(PASSAGE SHOWN Opens)

Find a Pediatric Dentist Near You

If your child breathes through the mouth regularly, a pediatric dentist can assess how it may be affecting jaw growth and tooth alignment. Use our directory to find a pediatric dentist near you who can evaluate your child's bite, airway-related dental changes, and the need for early orthodontic treatment.

Search Pediatric Dentists in Your Area

Frequently Asked Questions

Can mouth breathing change my child's face shape?

Yes. Chronic mouth breathing during growth years is associated with a longer, narrower face, a receding chin, and a high-arched palate. A 2024 literature review confirmed that adenoid enlargement and habitual oral breathing are linked to measurable changes in maxillofacial development, including increased lower face height and a narrow upper jaw. [1] These changes are more likely to become permanent if mouth breathing continues untreated into adolescence.

(PASSAGE SHOWN Closes)
(DATASET EXTRACT Opens)

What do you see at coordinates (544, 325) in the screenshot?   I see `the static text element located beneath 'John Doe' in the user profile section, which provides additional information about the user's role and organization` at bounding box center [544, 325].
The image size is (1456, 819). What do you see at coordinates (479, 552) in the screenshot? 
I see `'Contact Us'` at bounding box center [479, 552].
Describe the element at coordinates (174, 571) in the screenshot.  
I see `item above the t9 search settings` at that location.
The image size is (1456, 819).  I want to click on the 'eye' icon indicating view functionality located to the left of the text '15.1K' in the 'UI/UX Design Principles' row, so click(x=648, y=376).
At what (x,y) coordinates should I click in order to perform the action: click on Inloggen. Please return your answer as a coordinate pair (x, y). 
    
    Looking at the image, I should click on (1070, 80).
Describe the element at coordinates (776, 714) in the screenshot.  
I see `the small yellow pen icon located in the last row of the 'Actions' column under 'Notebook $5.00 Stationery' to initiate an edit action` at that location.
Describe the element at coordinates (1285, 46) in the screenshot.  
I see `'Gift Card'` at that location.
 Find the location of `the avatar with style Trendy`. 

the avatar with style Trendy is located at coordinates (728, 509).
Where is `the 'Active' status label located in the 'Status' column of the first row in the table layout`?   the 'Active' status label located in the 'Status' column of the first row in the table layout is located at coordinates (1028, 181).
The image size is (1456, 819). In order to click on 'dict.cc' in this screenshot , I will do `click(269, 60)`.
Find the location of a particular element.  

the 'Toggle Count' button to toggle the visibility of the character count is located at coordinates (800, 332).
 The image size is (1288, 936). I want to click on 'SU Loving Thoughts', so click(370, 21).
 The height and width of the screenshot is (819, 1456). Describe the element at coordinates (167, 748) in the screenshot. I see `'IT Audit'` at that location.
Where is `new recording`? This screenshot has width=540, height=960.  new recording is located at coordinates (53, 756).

(DATASET EXTRACT Closes)

ACTIVITY LIST:
- A) Translate this sentence from the pediatric dentist page into Spanish: "These changes are more likely to become permanent if mouth breathing continues untreated into adolescence."
- B) Please copy word for word the part of the pediatric dentist page from "If your child" up to and including "child's face shape?".

RESPONSES FOR EACH TASK:
- A) Es más probable que estos cambios se vuelvan permanentes si la respiración bucal continúa sin tratamiento hasta la adolescencia.

- B)
If your child breathes through the mouth regularly, a pediatric dentist can assess how it may be affecting jaw growth and tooth alignment. Use our directory to find a pediatric dentist near you who can evaluate your child's bite, airway-related dental changes, and the need for early orthodontic treatment.

Search Pediatric Dentists in Your Area

Frequently Asked Questions

Can mouth breathing change my child's face shape?